* [Required task]:
Please pick out and copy each line of the records below that contains the string "width". Letter case counts.

Dataset items
>> Begin

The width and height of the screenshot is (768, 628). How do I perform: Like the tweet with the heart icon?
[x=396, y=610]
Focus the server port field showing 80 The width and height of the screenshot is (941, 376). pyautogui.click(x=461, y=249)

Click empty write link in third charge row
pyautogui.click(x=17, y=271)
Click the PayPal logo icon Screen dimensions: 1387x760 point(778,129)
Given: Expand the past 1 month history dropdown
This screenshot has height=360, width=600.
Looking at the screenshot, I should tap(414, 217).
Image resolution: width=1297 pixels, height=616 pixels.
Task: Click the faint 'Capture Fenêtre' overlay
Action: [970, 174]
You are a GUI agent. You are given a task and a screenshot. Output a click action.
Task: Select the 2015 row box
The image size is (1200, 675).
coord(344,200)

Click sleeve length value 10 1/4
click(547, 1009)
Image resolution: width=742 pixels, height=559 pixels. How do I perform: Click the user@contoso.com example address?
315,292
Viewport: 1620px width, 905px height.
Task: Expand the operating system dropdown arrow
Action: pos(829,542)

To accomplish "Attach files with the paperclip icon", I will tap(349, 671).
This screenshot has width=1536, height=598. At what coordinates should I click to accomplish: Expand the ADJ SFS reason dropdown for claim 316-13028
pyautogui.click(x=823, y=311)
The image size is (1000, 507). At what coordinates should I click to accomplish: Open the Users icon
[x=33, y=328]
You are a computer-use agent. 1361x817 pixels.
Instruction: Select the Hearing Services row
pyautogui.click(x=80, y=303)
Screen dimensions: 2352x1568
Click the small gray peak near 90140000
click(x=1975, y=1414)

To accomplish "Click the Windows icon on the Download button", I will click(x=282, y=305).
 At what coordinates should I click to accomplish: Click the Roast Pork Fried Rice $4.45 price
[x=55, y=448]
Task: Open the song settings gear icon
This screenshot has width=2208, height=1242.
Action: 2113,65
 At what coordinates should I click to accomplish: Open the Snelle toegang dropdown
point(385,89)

>> End

* [Answer to the problem]:
The width and height of the screenshot is (768, 628). How do I perform: Like the tweet with the heart icon?
Focus the server port field showing 80 The width and height of the screenshot is (941, 376). pyautogui.click(x=461, y=249)
This screenshot has height=360, width=600.
Image resolution: width=1297 pixels, height=616 pixels.
Image resolution: width=742 pixels, height=559 pixels. How do I perform: Click the user@contoso.com example address?
Viewport: 1620px width, 905px height.
This screenshot has width=1536, height=598. At what coordinates should I click to accomplish: Expand the ADJ SFS reason dropdown for claim 316-13028
This screenshot has width=2208, height=1242.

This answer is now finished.